• [Required work]
Could you state how many lines of the material hold "Custom"? Include nothing beyond the number.

========================================================================

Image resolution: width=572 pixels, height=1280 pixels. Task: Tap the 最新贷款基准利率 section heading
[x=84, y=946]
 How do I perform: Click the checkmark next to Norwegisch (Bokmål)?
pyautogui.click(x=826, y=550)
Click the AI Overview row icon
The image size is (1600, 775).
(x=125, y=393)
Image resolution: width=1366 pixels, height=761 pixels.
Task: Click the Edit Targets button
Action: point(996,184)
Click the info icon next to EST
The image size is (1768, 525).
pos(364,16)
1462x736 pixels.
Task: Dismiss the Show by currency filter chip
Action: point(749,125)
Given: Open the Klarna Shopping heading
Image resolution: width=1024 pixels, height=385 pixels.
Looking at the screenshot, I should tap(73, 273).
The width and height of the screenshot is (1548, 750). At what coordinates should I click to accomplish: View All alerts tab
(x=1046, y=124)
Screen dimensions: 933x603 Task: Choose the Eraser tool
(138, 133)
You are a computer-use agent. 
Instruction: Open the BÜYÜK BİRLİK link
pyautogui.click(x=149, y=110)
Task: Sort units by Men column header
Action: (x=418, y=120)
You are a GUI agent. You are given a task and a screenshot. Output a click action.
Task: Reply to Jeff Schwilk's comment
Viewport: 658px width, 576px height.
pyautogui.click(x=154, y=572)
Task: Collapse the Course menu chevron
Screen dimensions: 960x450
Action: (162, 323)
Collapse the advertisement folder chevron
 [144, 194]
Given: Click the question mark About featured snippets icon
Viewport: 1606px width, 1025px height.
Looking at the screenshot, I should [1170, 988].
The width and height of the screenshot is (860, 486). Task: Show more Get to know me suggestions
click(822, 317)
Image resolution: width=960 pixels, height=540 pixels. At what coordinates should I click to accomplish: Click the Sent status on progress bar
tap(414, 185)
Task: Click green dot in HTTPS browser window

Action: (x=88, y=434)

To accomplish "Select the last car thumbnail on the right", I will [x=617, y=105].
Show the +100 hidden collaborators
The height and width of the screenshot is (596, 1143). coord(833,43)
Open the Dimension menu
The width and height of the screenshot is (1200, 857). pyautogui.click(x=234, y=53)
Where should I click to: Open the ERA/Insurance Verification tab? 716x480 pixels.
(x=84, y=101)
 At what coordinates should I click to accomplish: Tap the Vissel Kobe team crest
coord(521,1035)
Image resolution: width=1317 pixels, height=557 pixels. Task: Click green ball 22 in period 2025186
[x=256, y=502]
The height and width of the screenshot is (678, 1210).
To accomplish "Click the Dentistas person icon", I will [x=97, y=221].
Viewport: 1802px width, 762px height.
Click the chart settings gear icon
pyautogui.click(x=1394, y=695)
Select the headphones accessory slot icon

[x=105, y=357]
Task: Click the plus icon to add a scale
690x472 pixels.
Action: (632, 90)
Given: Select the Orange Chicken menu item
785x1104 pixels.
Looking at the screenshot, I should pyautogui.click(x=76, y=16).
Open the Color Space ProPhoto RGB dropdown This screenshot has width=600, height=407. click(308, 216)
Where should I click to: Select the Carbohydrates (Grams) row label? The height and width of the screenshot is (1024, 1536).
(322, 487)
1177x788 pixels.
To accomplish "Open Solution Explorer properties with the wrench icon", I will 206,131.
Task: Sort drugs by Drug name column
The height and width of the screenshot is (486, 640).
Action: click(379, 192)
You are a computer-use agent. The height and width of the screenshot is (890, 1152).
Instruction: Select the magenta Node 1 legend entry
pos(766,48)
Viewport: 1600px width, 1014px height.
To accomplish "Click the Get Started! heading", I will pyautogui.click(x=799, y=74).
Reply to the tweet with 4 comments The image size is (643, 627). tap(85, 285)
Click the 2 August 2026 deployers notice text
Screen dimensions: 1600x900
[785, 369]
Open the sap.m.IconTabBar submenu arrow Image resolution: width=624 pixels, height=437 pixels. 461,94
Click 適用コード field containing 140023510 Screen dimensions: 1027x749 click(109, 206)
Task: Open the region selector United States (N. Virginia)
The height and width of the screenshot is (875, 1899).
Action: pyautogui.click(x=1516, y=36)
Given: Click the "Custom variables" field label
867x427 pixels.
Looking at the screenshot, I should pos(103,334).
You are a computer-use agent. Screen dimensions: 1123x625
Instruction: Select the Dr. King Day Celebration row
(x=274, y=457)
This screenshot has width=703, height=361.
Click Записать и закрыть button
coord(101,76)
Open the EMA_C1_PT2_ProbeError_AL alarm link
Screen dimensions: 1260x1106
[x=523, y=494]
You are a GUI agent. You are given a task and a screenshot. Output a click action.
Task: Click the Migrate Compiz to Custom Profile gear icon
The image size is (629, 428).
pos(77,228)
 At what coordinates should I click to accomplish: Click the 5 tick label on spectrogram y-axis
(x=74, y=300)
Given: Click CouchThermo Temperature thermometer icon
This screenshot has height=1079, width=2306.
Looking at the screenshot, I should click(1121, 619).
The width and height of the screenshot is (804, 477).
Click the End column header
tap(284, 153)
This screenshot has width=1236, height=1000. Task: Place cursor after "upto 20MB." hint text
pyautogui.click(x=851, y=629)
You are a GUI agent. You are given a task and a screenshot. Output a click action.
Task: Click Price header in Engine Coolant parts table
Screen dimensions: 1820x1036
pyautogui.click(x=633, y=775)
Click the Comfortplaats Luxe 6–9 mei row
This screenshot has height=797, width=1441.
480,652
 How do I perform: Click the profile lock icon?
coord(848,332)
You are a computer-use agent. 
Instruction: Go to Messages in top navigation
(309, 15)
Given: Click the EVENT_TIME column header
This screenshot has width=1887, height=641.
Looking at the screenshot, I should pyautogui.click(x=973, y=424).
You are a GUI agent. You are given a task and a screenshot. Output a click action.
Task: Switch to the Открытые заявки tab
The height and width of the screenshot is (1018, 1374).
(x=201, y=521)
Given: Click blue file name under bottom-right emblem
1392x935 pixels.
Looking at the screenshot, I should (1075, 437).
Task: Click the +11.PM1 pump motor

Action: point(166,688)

========================================================================

• [Result]
2